Controls how vector similarity search is performed. See the Indexing guide for details.

Exact (Default)

db = CortexaDB.open("db.mem", dimension=128, index_mode="exact")

Brute-force cosine similarity. 100% recall, O(n) query time.

HNSW

# Default HNSW parameters
db = CortexaDB.open("db.mem", dimension=128, index_mode="hnsw")

# Custom HNSW parameters
db = CortexaDB.open("db.mem", dimension=128, index_mode={
    "type": "hnsw",
    "m": 16,
    "ef_search": 50,
    "ef_construction": 200,
    "metric": "cos"    # or "l2"
})

Approximate nearest neighbor. ~95% recall, O(log n) query time.

Capacity Management

Set limits on database size. When a limit is exceeded, CortexaDB automatically evicts the oldest and least important memories.

Max Entries

db = CortexaDB.open("db.mem", dimension=128, max_entries=10000)
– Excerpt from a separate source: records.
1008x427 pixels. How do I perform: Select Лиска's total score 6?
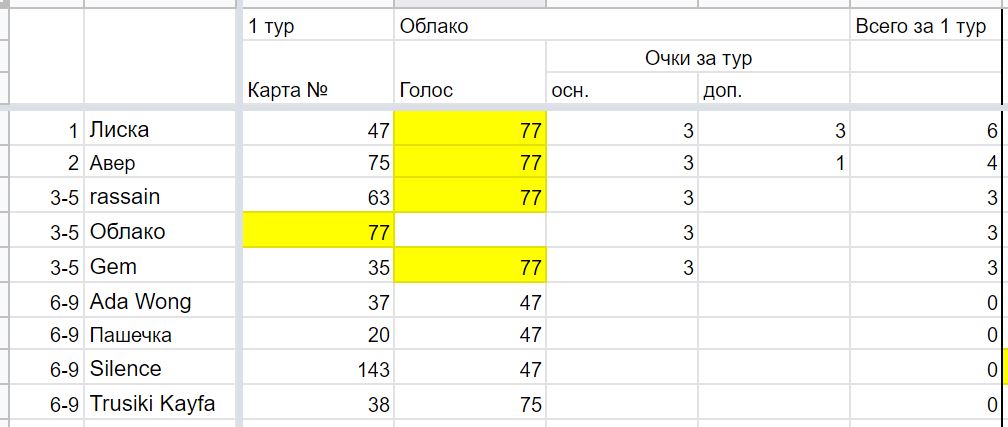click(926, 129)
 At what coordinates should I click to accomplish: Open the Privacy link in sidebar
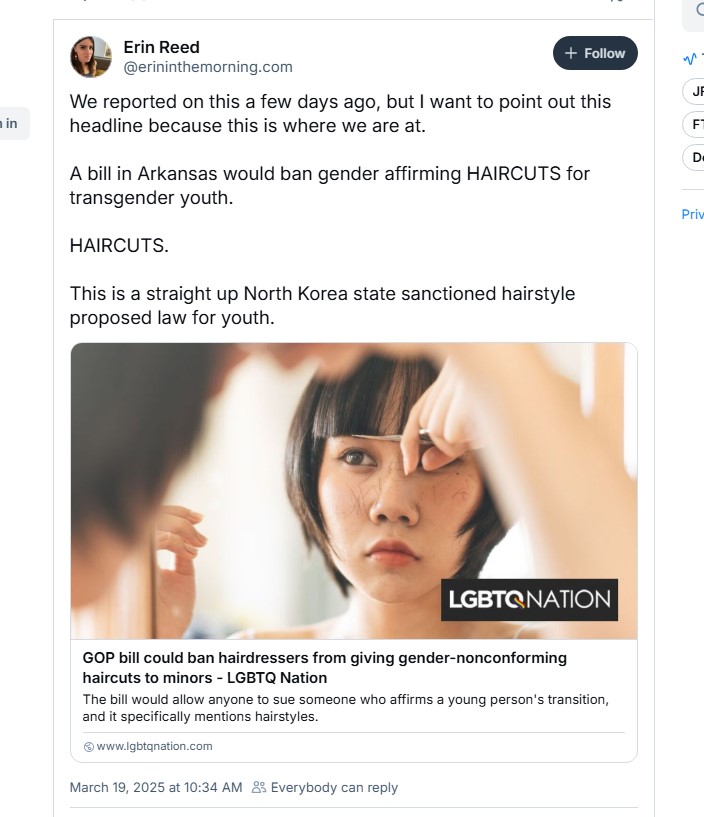[692, 214]
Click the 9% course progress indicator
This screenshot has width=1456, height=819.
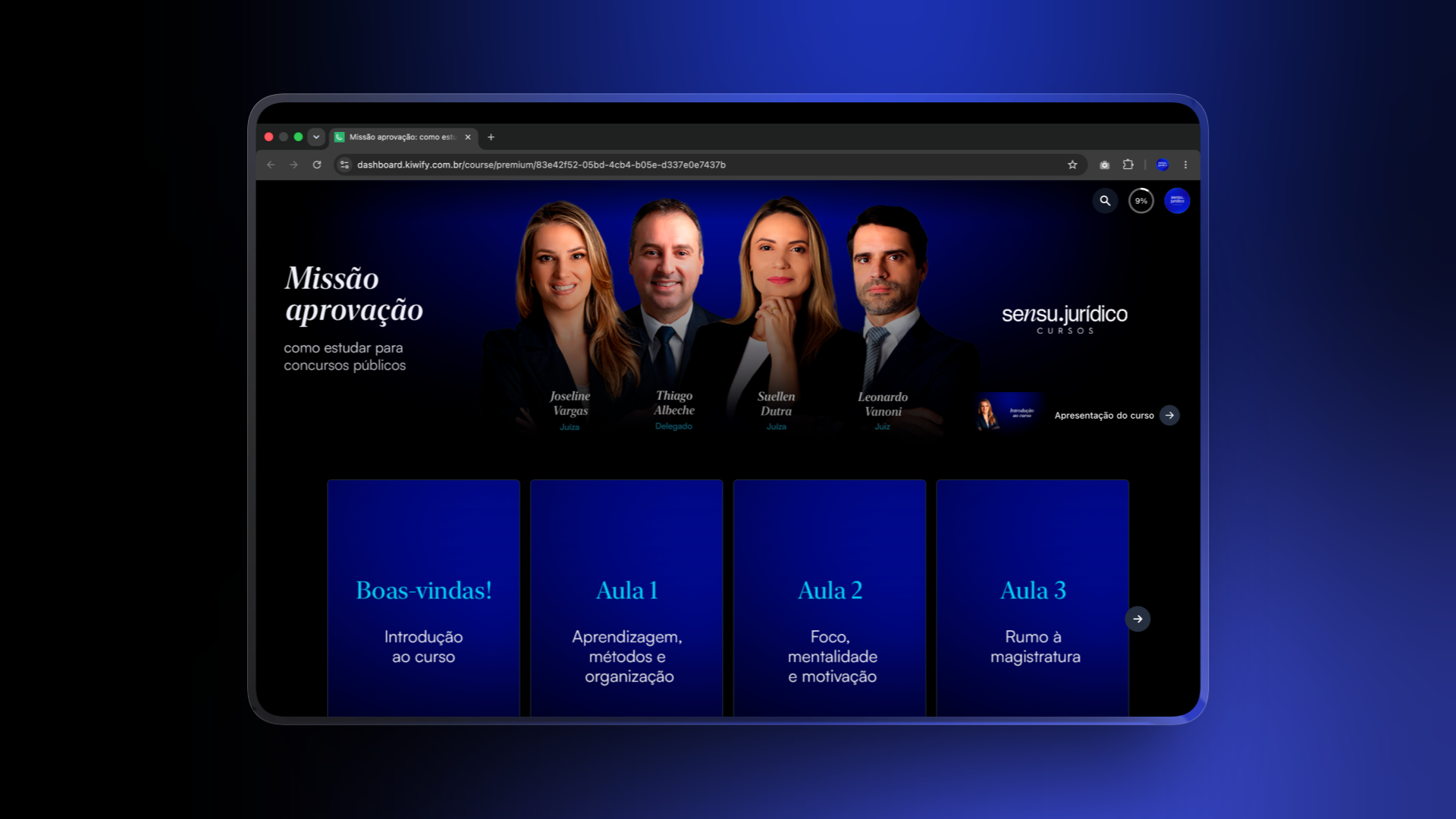coord(1141,201)
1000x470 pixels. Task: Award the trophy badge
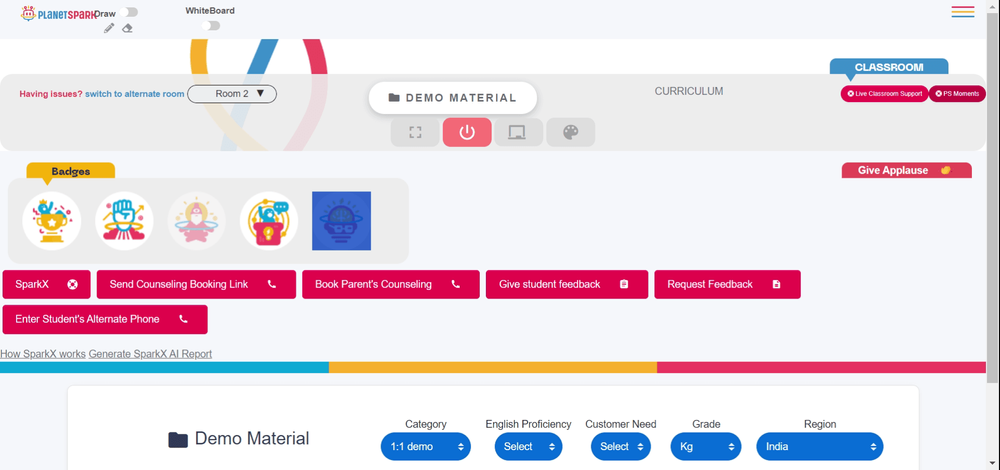52,221
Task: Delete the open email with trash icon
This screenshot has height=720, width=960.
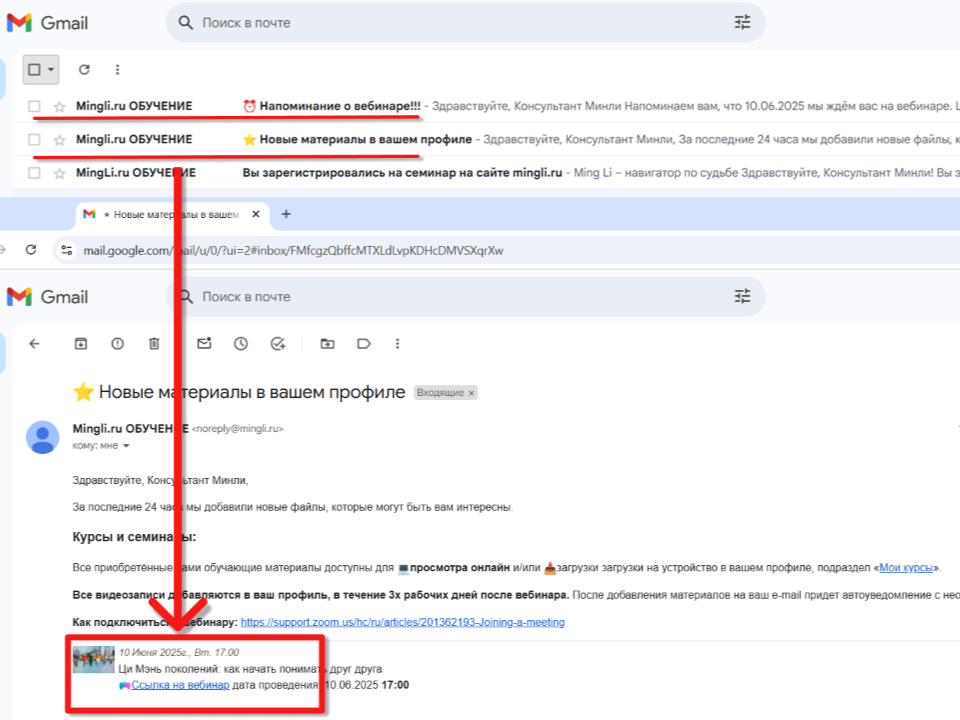Action: (x=154, y=344)
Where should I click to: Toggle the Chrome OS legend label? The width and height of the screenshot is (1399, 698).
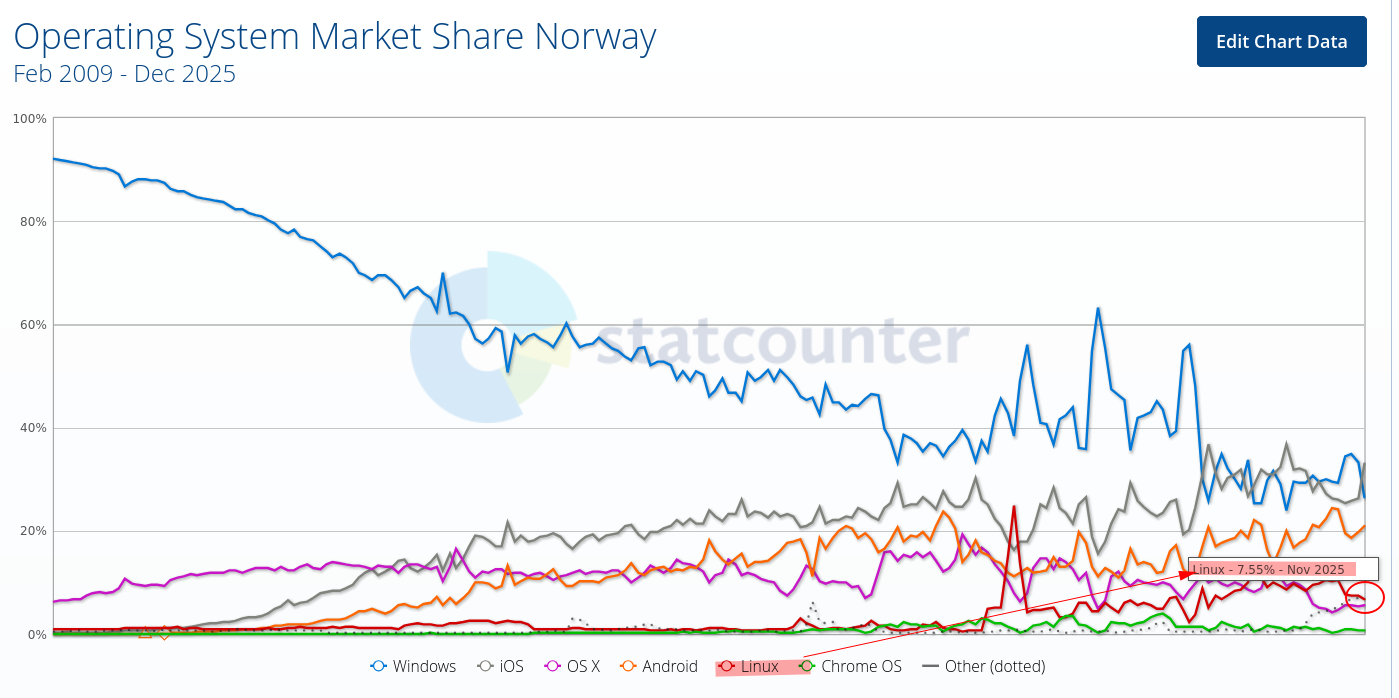click(861, 666)
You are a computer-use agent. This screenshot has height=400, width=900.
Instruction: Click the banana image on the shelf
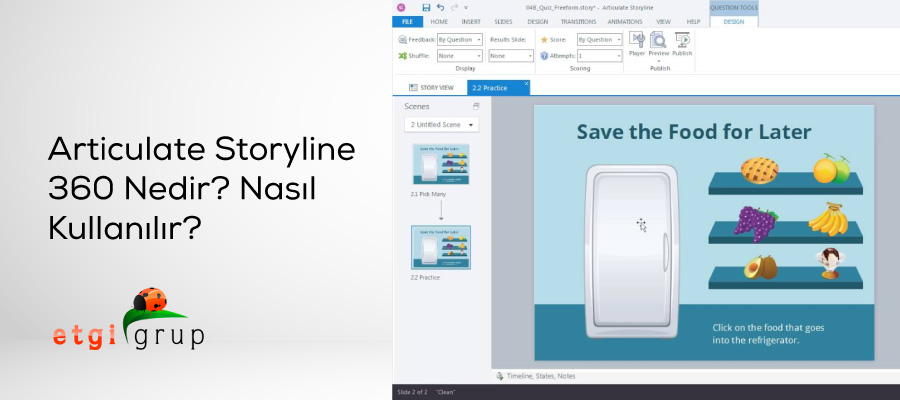pyautogui.click(x=827, y=217)
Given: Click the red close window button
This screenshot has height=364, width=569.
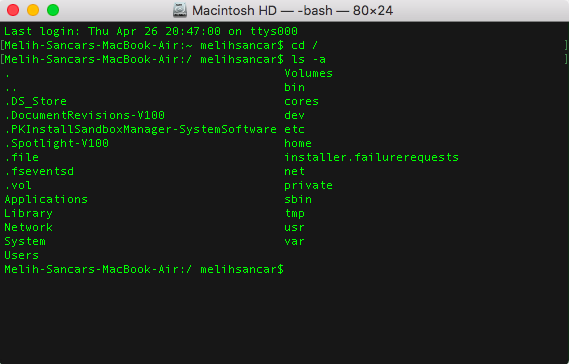Looking at the screenshot, I should tap(13, 10).
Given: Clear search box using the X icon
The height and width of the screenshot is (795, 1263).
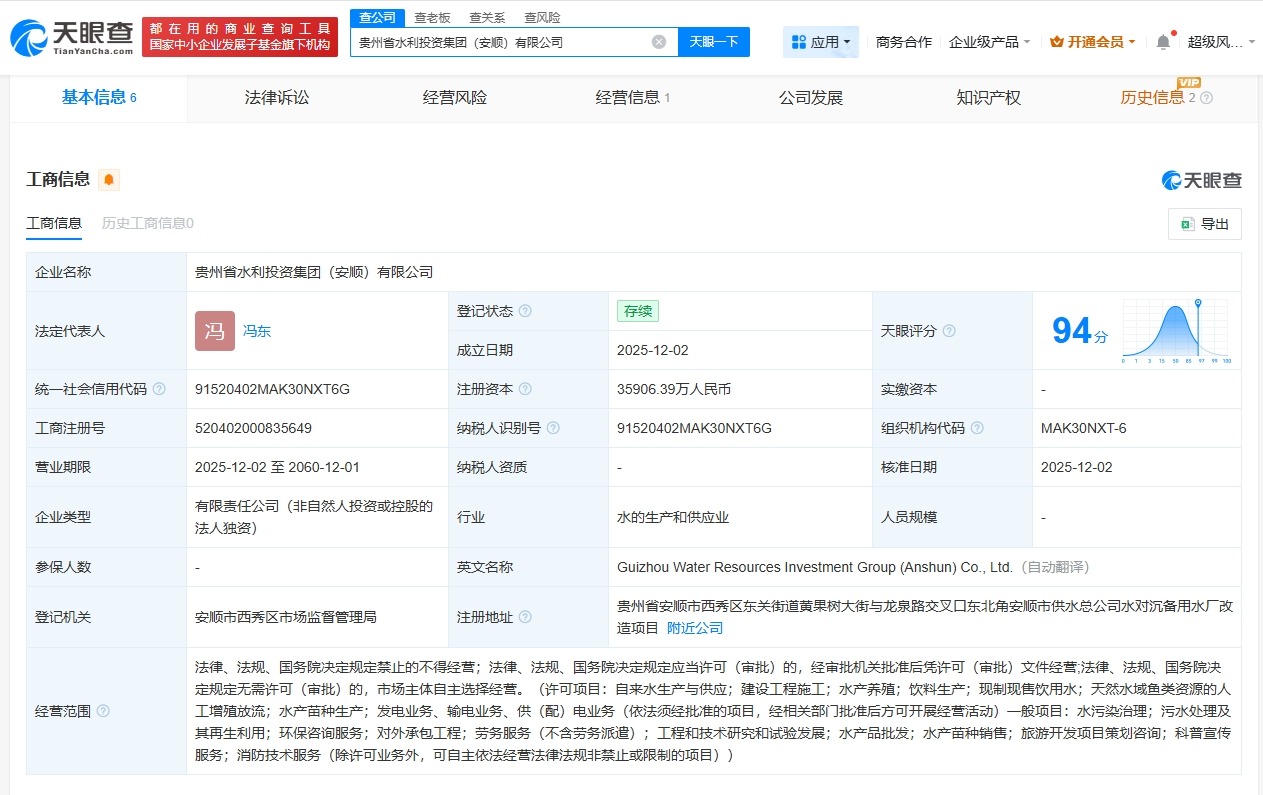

Limits the total number of memory entries. When exceeded, the least important / oldest entries are evicted.

Max Bytes

db = CortexaDB.open("db.mem", dimension=128, max_bytes=100_000_000)  # 100MB

Limits total storage size in bytes. Eviction works the same as max_entries.

Eviction Strategy

Eviction is deterministic and follows this priority:

Sort entries by (importance ASC, created_at ASC)
Evict from the bottom until under the limit
Evictions are logged to the WAL for crash recovery

Recording

Enable operation recording for replay and debugging:

db = CortexaDB.open("db.mem", dimension=128, record="session.log")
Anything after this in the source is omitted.